一説に「製本過程で脱落した」、つまり落丁だと言うんですが、それは少し無理があるのでは。というのも、『事略』巻上の最終葉の葉数表記が「二十」になっているんですな。もしも、ちゃんと印刷してあって、落丁で抜けたのなら、ここは「二十三」でなければおかしい(事実、『平話』巻上の最終葉には「二十三終」と彫ってあります(リンクの画像参照。左下に葉数表示あり)。↓
http://www2.ipcku.kansai-u.ac.jp/~nikaido/san023.JPG

何で、こんな阿呆なことをしているかと言えば、「コストダウン」の一語に尽きます。版木代も紙代も一割以上安くなるんですから、本屋としては万々歳です。た・だ・し、買った人間は災難ですが。

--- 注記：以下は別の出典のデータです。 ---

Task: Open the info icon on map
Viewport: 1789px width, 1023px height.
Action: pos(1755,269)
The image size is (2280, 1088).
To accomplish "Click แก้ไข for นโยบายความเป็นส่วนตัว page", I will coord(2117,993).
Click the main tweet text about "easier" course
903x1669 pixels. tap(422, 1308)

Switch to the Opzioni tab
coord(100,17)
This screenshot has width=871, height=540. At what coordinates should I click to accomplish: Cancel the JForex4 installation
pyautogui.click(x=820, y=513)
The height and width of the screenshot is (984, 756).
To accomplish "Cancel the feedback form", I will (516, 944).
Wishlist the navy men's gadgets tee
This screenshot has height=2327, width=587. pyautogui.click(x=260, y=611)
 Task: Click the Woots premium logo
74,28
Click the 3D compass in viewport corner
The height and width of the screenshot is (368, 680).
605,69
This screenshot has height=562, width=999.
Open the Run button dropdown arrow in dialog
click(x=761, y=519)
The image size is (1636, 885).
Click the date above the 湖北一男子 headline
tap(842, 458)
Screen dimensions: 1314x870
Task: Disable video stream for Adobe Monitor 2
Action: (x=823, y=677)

何故かというと、これだけ缺落が有るんです。ストーリーがわかりません(涙)。例えば巻上だったら、呂布が劉備を頼って徐州に来てから半年後、袁術の息子袁襄が攻め寄せてきたので張飛がこれを殺した……と思ったら、次の頁では、捕虜になった陳宮が曹操の面前に引き出されている、という具合です。

こんな本でも平気で出版されてしまうのも、元明の出版事情の恐ろしさ(笑)を物語っています。(了)

参考文献は「『三分事略』について」と同じです。